(TASK REQUIREMENTS): Return everything in the data from the line containing "Task: Insert a bulleted list in the editor" down to and including the line containing "pos(252,252)" as a JSON list of strings, one string per line, with blank lines left out.

Dataset entries:
╭──

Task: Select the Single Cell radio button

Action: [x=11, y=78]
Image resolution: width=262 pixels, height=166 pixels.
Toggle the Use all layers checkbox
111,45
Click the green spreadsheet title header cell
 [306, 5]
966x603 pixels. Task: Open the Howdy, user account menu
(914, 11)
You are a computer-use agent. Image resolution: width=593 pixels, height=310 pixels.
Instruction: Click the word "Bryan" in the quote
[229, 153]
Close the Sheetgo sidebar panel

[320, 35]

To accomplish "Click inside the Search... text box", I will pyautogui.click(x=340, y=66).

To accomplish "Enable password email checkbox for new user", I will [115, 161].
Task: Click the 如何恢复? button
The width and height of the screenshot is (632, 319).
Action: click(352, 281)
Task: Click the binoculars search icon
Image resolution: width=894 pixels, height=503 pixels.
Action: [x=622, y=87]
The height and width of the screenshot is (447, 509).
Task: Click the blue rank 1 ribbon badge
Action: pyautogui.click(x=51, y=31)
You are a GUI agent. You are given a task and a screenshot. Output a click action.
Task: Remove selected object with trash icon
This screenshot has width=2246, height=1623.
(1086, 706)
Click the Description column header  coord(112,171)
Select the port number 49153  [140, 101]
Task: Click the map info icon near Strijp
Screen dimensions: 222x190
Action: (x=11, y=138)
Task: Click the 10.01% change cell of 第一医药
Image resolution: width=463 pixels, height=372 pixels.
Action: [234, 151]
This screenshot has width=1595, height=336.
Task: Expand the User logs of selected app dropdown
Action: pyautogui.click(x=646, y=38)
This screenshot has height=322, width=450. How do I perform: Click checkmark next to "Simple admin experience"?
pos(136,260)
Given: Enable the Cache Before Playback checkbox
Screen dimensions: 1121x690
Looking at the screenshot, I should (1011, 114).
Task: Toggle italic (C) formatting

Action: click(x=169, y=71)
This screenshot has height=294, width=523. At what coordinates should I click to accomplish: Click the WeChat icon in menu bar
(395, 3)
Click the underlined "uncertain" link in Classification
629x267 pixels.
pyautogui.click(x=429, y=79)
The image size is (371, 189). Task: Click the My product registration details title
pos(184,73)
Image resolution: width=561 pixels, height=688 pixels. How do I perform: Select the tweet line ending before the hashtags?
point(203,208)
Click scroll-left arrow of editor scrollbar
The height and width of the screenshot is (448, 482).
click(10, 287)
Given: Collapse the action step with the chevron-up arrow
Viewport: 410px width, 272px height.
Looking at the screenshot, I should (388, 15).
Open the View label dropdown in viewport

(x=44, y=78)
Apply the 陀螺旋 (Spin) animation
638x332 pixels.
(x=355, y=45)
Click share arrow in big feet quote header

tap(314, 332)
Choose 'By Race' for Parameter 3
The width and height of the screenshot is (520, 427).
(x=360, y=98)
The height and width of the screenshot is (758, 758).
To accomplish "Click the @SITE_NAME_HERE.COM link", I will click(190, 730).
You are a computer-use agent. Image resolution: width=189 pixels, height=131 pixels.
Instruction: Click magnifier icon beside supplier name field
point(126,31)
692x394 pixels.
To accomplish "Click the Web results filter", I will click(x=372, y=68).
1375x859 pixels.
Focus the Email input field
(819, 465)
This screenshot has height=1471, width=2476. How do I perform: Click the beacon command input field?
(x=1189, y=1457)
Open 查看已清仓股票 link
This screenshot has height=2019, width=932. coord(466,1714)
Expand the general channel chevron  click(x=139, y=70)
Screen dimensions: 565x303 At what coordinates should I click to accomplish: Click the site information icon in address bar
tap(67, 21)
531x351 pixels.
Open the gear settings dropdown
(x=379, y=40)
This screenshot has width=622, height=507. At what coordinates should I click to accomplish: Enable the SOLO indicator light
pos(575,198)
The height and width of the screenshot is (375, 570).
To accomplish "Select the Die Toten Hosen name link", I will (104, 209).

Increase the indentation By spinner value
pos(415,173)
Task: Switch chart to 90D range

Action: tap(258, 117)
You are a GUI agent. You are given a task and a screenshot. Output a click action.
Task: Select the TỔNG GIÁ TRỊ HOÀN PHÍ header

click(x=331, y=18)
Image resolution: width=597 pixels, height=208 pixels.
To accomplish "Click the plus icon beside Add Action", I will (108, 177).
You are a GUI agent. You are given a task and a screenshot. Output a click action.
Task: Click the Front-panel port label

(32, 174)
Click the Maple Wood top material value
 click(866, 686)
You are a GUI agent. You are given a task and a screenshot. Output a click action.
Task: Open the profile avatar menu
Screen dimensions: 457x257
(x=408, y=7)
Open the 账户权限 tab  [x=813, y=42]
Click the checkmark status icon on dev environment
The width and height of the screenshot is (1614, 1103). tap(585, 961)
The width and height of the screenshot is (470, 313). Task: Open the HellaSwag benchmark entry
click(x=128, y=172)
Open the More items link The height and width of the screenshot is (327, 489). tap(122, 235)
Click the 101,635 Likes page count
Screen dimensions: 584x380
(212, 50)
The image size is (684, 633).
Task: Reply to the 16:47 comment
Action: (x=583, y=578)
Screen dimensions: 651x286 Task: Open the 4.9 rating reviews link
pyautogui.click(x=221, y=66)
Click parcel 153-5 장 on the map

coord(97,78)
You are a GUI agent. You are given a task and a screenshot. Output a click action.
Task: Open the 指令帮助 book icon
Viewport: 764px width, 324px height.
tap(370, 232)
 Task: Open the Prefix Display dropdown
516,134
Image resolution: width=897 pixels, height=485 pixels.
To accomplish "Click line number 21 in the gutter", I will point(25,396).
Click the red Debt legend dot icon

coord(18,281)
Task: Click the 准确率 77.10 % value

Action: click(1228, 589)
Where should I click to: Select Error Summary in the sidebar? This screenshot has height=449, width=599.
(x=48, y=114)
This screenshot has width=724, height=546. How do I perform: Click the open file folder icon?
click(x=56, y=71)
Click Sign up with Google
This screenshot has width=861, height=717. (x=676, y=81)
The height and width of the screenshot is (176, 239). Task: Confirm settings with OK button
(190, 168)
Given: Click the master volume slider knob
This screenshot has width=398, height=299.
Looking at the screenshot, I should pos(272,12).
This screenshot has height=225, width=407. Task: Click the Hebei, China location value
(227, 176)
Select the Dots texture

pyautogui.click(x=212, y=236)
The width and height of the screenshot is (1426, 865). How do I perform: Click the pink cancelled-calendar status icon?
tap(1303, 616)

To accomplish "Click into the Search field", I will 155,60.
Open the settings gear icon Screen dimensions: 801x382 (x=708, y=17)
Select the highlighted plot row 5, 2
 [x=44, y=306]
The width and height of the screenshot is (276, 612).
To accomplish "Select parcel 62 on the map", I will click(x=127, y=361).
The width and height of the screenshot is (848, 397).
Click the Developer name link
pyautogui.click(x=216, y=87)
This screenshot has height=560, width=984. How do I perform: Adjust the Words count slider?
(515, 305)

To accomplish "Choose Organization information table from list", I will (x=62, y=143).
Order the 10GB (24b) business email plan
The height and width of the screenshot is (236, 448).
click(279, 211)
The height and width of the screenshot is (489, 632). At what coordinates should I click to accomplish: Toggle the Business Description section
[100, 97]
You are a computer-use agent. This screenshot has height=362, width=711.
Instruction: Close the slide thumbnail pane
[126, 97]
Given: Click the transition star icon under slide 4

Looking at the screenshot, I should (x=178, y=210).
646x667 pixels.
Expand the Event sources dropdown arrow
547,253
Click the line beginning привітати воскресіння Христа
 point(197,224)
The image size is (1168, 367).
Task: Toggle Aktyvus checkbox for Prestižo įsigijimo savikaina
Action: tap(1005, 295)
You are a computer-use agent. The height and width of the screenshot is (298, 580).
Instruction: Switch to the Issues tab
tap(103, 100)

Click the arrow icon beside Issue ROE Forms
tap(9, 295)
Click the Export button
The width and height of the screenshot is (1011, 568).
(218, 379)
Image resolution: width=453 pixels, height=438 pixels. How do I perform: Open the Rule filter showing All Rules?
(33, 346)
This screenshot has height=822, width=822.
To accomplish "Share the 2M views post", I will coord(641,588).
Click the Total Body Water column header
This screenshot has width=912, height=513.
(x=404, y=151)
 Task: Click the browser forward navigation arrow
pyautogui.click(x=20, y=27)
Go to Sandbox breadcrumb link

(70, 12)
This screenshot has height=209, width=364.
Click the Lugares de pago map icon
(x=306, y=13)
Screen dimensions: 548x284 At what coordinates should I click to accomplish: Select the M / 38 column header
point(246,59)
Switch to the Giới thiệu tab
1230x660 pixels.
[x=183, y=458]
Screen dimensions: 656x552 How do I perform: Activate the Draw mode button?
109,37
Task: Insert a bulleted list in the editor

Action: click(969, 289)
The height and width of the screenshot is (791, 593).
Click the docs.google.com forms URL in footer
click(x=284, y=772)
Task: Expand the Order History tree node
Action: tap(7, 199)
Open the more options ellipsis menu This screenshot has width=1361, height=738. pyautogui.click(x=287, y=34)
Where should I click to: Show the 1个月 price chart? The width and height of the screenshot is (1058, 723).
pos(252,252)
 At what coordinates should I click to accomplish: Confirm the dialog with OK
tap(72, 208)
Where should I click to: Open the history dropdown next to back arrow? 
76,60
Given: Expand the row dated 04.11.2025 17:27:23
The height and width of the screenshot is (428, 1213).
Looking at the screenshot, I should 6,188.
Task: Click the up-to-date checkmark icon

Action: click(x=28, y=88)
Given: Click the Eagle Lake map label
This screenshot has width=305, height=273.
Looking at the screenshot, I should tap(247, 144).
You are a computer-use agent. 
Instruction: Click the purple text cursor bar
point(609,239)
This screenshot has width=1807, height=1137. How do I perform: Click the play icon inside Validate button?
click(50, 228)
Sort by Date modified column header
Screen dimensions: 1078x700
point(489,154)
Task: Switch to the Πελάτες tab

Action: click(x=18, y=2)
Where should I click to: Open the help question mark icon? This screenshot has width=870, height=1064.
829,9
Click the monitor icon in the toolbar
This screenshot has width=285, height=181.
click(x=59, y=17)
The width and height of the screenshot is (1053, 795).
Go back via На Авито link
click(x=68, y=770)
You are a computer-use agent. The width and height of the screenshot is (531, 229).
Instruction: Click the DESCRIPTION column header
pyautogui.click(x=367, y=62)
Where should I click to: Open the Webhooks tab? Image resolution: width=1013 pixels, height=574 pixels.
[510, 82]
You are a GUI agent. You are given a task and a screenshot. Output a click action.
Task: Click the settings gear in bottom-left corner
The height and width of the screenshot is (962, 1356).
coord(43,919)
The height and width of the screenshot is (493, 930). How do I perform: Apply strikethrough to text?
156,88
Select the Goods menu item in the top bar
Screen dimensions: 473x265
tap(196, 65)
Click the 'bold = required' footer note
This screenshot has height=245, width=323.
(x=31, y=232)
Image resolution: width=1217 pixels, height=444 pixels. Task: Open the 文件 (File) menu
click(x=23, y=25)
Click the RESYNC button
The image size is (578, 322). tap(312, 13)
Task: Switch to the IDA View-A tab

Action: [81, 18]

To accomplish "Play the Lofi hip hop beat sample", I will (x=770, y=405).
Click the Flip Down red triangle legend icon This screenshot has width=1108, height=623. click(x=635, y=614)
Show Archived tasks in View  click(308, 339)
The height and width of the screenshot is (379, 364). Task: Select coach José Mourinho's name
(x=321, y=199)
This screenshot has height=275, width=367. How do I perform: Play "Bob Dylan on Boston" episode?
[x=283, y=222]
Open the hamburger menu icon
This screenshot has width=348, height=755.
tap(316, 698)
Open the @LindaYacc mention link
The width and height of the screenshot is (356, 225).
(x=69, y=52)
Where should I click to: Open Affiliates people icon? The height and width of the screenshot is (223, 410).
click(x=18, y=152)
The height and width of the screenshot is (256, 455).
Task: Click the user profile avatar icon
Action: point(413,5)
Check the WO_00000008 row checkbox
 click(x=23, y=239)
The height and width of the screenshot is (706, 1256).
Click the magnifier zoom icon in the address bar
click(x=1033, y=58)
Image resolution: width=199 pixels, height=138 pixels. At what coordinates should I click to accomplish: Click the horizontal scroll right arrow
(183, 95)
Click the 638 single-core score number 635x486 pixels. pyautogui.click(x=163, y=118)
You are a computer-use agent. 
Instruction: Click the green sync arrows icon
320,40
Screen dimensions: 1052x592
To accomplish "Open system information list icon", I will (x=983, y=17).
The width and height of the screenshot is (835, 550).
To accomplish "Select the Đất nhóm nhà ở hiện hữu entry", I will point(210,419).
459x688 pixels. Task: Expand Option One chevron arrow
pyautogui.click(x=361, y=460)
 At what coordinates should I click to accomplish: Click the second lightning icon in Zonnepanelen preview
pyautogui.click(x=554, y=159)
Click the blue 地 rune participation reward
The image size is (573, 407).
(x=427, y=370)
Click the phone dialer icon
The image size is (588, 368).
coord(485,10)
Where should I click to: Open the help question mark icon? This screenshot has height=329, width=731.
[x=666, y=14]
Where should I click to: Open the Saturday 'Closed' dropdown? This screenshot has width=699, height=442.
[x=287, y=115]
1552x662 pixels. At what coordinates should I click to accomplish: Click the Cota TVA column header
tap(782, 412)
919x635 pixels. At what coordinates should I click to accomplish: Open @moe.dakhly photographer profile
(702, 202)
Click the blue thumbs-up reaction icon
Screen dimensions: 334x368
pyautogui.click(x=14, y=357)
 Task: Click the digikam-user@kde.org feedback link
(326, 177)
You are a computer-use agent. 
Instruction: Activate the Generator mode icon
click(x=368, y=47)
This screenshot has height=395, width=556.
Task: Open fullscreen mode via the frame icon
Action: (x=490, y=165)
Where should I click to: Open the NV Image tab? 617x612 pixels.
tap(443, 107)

╰──

(RESPONSE):
[
  "Task: Insert a bulleted list in the editor",
  "Action: click(969, 289)",
  "The height and width of the screenshot is (791, 593).",
  "Click the docs.google.com forms URL in footer",
  "click(x=284, y=772)",
  "Task: Expand the Order History tree node",
  "Action: tap(7, 199)",
  "Open the more options ellipsis menu This screenshot has width=1361, height=738. pyautogui.click(x=287, y=34)",
  "Where should I click to: Show the 1个月 price chart? The width and height of the screenshot is (1058, 723).",
  "pos(252,252)"
]